Redazione DottNet | 11/02/2009 12:37

Il mercato dei contraccettivi ha un peso "assolutamente marginale" all'interno del
gruppo farmaceutico svizzero Novartis. Questi prodotti "rappresentano una 'micro-frazione', nell'ordine di un centesimo, del business dell'unità generici Sandoz". Lo chiarisce la stessa azienda, dopo la marcia indietro di Radio Vaticana sulla rubrica che ogni sabato di febbraio il presidente e ceo del colosso basilese, Daniel Vasella, avrebbe dovuto tenere su temi di attualità letti sotto una "prospettiva etica".
 

Mercoledì l'emittente del Papa aveva infatti annunciato di aver invitato Vasella come commentatore esterno, ma appena 24 ore dopo ha annunciato un dietrofront motivato dalla presenza di Novartis nell'area dei farmaci anticoncezionali.

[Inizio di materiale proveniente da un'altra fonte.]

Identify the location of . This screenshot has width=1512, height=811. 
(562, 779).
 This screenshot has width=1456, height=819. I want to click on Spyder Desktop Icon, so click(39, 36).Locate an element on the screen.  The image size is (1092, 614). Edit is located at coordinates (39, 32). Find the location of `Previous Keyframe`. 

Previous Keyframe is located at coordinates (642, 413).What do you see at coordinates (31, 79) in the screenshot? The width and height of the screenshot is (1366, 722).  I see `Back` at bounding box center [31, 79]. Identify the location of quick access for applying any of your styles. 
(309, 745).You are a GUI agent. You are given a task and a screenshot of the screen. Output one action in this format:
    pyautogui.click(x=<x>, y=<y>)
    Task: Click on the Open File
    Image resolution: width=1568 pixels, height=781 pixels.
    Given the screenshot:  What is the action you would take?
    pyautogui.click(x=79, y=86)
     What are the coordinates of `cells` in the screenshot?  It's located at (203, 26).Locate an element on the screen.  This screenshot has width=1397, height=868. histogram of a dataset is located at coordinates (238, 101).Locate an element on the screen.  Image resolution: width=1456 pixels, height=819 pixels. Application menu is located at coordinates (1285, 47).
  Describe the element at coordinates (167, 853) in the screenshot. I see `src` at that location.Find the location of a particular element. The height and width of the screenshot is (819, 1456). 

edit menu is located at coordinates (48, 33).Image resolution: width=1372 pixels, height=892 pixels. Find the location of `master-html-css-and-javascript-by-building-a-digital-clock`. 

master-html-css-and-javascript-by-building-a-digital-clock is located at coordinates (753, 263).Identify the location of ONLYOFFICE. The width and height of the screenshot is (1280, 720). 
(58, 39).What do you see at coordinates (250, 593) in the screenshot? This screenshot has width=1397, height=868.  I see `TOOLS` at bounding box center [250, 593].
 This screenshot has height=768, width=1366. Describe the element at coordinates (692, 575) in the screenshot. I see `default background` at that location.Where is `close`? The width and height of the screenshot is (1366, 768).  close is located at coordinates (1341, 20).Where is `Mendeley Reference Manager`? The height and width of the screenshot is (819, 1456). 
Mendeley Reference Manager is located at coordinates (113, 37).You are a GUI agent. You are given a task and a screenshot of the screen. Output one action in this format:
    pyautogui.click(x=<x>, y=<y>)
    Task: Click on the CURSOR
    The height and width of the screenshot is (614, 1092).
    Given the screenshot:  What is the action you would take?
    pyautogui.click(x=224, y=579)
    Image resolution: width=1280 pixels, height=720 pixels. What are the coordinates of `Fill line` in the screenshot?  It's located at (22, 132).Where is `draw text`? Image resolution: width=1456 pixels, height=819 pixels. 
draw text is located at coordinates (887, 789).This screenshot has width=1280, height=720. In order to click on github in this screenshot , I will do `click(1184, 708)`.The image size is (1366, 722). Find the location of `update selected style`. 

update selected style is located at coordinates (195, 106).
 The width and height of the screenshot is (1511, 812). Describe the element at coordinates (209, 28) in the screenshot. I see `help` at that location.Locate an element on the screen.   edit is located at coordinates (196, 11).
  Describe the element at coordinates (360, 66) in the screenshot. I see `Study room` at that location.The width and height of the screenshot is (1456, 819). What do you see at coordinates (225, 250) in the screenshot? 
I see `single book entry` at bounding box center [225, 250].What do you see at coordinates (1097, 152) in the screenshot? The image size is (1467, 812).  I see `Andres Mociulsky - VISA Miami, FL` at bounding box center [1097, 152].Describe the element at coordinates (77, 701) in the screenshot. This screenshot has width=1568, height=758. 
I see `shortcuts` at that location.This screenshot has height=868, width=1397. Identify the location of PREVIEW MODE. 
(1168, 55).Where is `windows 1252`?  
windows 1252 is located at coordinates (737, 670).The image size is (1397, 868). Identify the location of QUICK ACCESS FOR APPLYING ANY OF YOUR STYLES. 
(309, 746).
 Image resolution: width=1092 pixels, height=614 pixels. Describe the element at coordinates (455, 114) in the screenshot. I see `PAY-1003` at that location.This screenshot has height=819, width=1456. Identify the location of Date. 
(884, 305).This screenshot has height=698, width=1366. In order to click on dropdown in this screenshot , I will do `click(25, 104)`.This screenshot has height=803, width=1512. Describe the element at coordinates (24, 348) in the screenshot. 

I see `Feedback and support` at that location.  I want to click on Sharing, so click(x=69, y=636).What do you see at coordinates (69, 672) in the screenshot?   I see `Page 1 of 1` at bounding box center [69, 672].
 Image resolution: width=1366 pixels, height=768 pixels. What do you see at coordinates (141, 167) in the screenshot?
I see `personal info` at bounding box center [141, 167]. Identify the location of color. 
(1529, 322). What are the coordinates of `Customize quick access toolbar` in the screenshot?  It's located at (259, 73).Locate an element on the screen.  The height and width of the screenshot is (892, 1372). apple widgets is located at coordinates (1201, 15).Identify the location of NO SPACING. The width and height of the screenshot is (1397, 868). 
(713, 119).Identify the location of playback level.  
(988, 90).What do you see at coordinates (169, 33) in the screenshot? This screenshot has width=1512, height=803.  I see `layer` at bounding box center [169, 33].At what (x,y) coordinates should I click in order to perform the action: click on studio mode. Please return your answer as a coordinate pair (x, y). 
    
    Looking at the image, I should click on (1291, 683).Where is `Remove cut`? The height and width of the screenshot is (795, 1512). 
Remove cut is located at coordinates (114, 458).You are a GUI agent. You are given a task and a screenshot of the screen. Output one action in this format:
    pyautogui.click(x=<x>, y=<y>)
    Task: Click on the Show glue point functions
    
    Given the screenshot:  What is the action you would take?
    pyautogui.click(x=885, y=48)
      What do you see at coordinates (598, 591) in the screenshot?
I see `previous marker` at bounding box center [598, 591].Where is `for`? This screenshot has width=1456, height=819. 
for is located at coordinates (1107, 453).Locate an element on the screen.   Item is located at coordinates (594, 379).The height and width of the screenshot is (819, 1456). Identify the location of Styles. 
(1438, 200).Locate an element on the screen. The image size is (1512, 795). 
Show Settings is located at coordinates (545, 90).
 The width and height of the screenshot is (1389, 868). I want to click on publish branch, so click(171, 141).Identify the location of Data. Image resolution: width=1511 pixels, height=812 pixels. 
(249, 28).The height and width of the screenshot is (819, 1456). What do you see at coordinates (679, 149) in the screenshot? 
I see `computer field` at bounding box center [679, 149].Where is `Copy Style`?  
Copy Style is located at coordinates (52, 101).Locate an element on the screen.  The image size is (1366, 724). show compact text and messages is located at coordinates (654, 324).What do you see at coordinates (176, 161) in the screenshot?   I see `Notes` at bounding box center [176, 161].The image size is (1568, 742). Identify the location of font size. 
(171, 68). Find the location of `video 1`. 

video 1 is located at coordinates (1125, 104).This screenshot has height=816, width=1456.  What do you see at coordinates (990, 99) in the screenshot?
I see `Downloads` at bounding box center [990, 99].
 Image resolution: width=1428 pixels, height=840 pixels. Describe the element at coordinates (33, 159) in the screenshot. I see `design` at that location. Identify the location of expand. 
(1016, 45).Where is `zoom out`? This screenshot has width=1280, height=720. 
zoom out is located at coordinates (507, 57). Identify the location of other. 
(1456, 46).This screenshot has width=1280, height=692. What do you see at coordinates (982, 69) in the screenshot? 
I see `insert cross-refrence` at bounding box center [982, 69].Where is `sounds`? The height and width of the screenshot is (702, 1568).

Da Vasella e dal quartier generale di Novartis non trapela alcun commento sulla vicenda, al cui epilogo - consumatosi con una breve nota sul sito web in tedesco di Radio Vaticana - è stato dato grande risalto dalla stampa locale. Ma la filiale italiana della società che "in Ricerca e Sviluppo Novartis non ha alcun contraccettivo": nessun prodotto di questo genere compare nella pipeline dell'azienda, segno che "il business degli anticoncezionali non è ritenuto strategico dal gruppo". Soltanto l'unità Sandoz, attiva sul fronte dei medicinali 'senza marca', precisa Novartis, "si limita a commercializzare, e solo in Germania, farmaci per la terapia ormonale sostitutiva e prodotti orali con funzione contraccettiva che rappresentano tuttavia una frazione minuscola del business totale dei generici".